Photo/Illutration Hideki Wakabayashi in Utsunomiya, Tochigi Prefecture, on Feb. 17 (Wataru Nakano)

UTSUNOMIYA--The E-Tra Note, a multilingual online school memo system, is being touted as both simple to use and accurate.

“I wish to turn ‘special’ into part of the ‘ordinary,’” said Hideki Wakabayashi, 59, the developer of the E-Tra Note. “I hope teachers will face non-Japanese children and their households without using the language barrier as an excuse. I wish to eliminate any language barriers through information technology.”
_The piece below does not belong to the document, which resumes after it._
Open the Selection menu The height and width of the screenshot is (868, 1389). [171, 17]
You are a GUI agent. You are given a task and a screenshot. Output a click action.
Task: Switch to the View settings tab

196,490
The system allows teachers to choose from a library of more than 600 fixed phrases and other text elements, combine them and send them out so the parents and other guardians of students can receive messages in nine languages, including English and Chinese.

Unlike interpreting apps, the product can be used irrespective of the time and location. It was put to practical use in April.

“I hope this system will help reduce teachers' workloads by linking students' guardians with their schools,” Wakabayashi said. 

Wakabayashi became an English teacher at a junior high school in his native Tochigi Prefecture after graduating from university. Half a year of studying Spanish in his 11th year became a turning point of his career, however, after which he was assigned to take charge of non-Japanese students.

On one occasion, Wakabayashi visited the home of a Brazilian boy who used to be noisy during school hours. He talked to the boy’s mother in broken Portuguese with a dictionary in hand, and the boy was calmer in class from the following day.

The experience gave Wakabayashi a sense of confidence that he had won their trust. It also brought home how important it was to cooperate with the parents and other guardians.

There were an increasing number of non-Japanese citizens in town at the time, giving him a firsthand sense that a big wave was coming. It also lit a fire within him.

Wakabayashi became involved in a research project on the education of non-Japanese children and changed jobs, when he was 47, to serve as a project associate professor with Utsunomiya University.

“I thought (the job change) would allow me to pursue what I wanted to do,” he said.

“I had no hesitation about it.”

In 2019, the E-Tra Note system earned Wakabayashi the top prize in the telecommunications ministry’s Multilingual Speech Translation Contest.